Armando

Artist ARTZUID Armando

‘Everything which concerns my work comes forth out of 40-45’

Name: Armando
Born: The Netherlands, 1929 – 2018 |
ARTZUID edition(s): ARTZUID 2013, ARTZUID 2019, , Annex Amstelveen ’19

About Armando

Armando was not just a sculptor, but also a painter, violinist, actor, journalist, film-, television- and theatre-maker. As poet and writer, he composed an enormous oeuvre and was often distinguished by literary prices. Armando viewed his work as ‘Gesamtkunstwerk’, the basis for this stemmed from his experiences of the Second World War; his hometown was closely situated near the Amersfoort concentration camp.

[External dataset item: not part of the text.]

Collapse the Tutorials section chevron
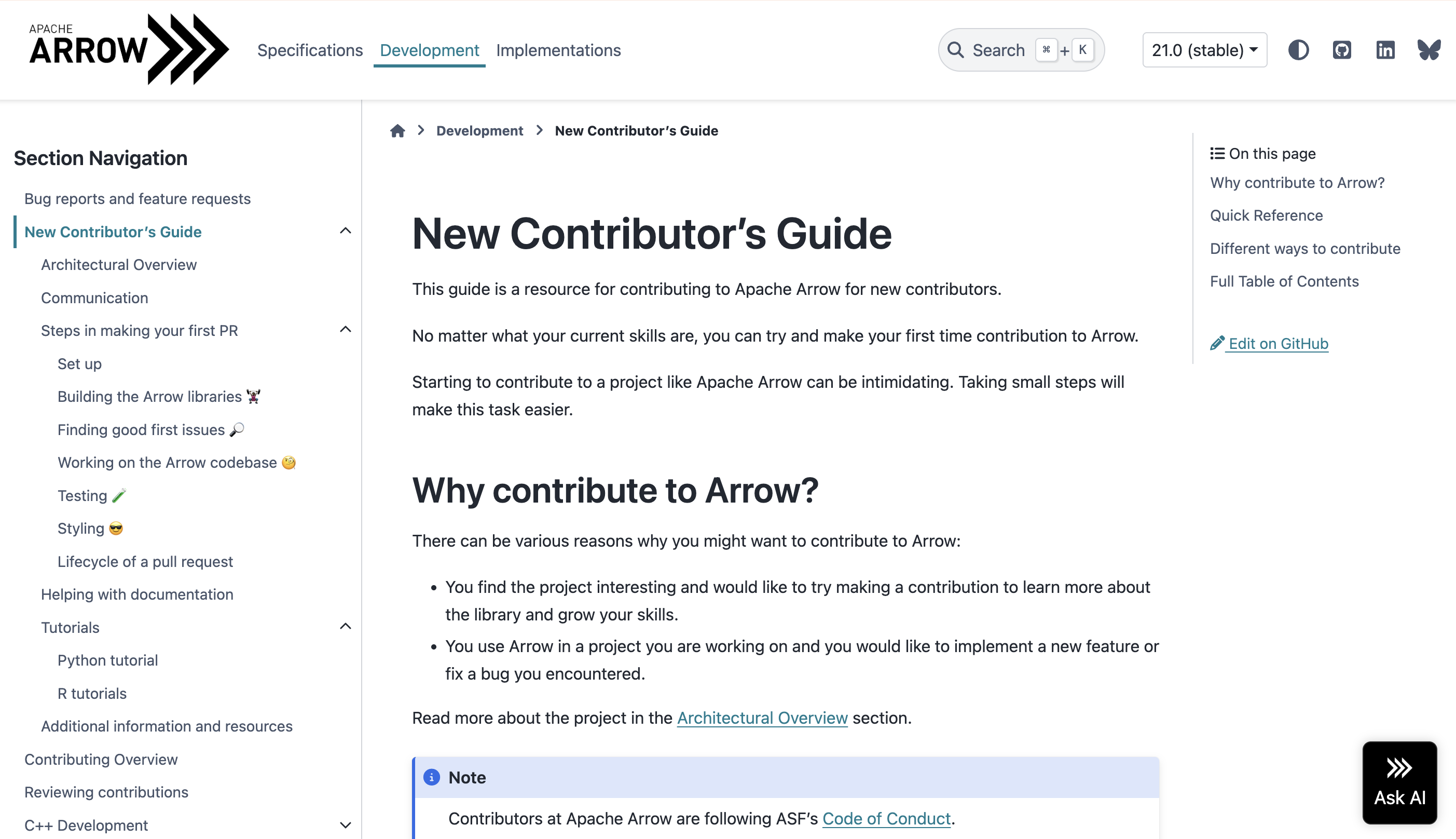This screenshot has width=1456, height=839. 345,626
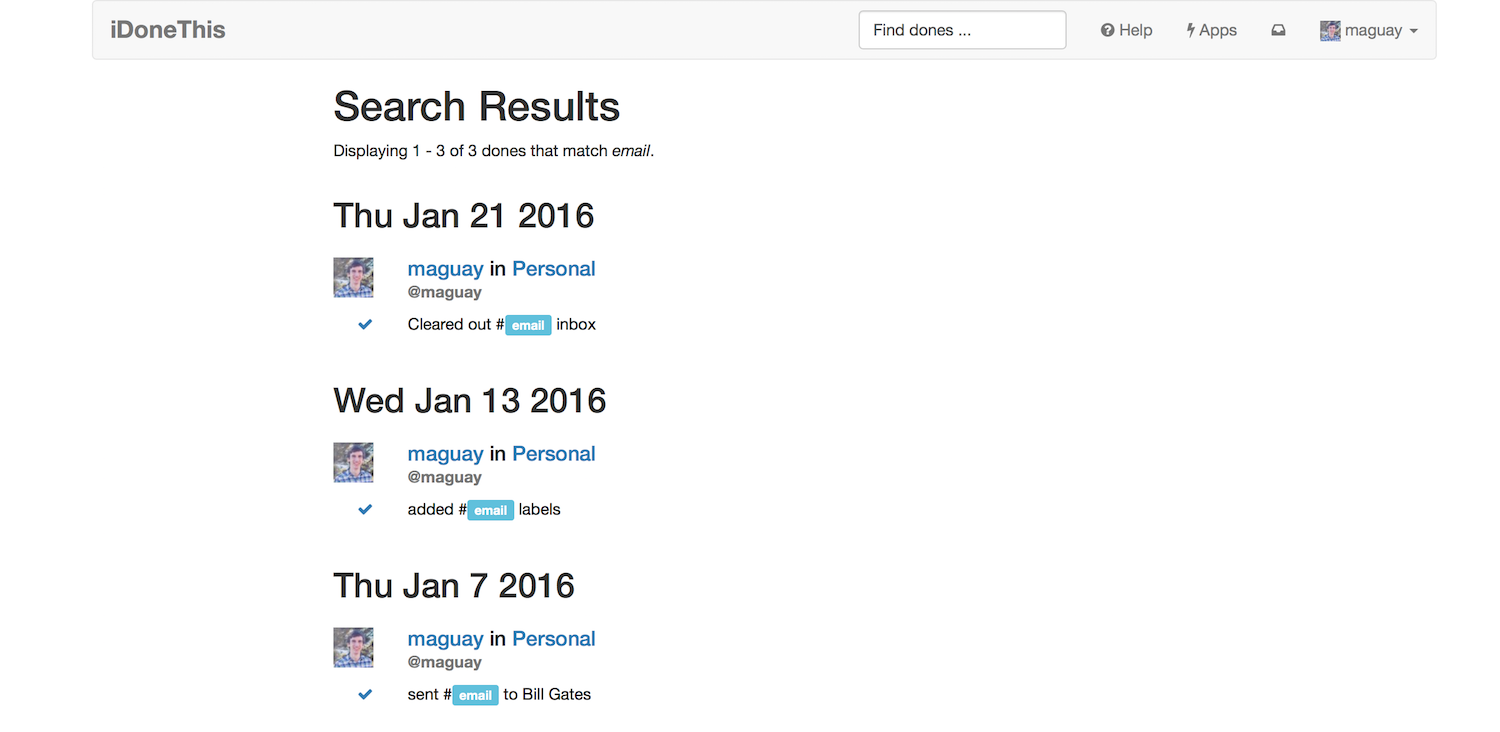Go to the iDoneThis home logo
Viewport: 1500px width, 732px height.
[x=168, y=30]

After having studied art history for some years; he became employed by the Haagse Post in 1958. Where he became chief of the newspaper’s art section, he maintained his role for ten years. In the meantime as an artist, he became part of the Dutch Informal Group (1958) which included artists like Kees van Bohemen and Jan Schoonhoven; this later evolved into the Dutch Zero-movement. Their work gave rise to a new revolutionary vision on well-known objects. In this spirit, Armando created ‘The Black Water’, which was a basin made of black plastic filled with a couple of centimetres of water, despite the minimal contents of the basin there existed a great depth-illusion.

As poet and artist Armando was involved with ‘The New Style’ and ‘Gard Sivik’. Besides this he was also very active in journalism, theatre, television and music (for example as a violinist in the gipsy orchestra of Tata Mirando). And, he was not an undeserving amateur boxer. For twenty-five years he played alongside Cherry Duyns and Johnny van Doorn in Herenleed– which was a theatre play mocking the absurd scenes of a master-servant relationship.

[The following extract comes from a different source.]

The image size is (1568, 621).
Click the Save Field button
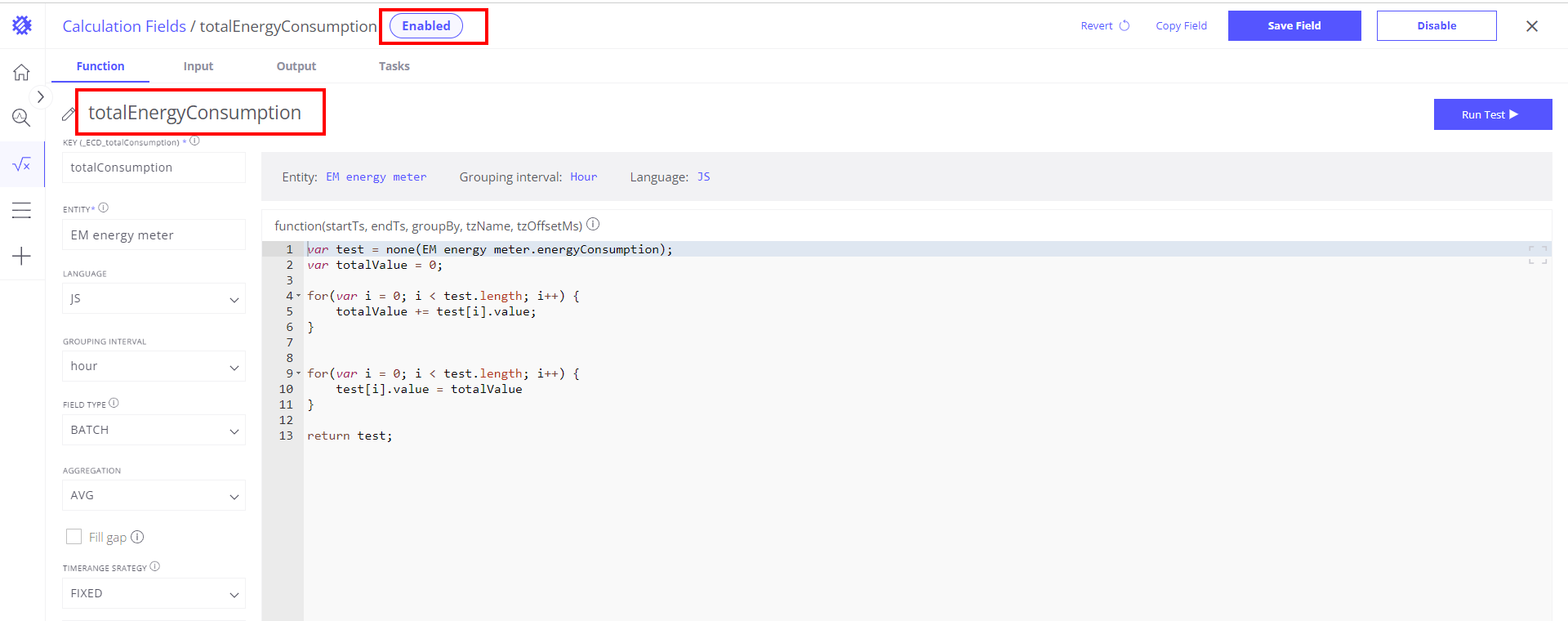pyautogui.click(x=1294, y=26)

From 1979 he had lived alternately between Amstekveen and Berlin for 25 years. In 1998 the Armando Museum was opened in the Elleboog Church in Amersfoort. Nine years later the museum was completely destroyed by a fire. Almost the entire collection present in the museum and some of the archived works were lost.

Armando passed away July first 2018 in Potsdam.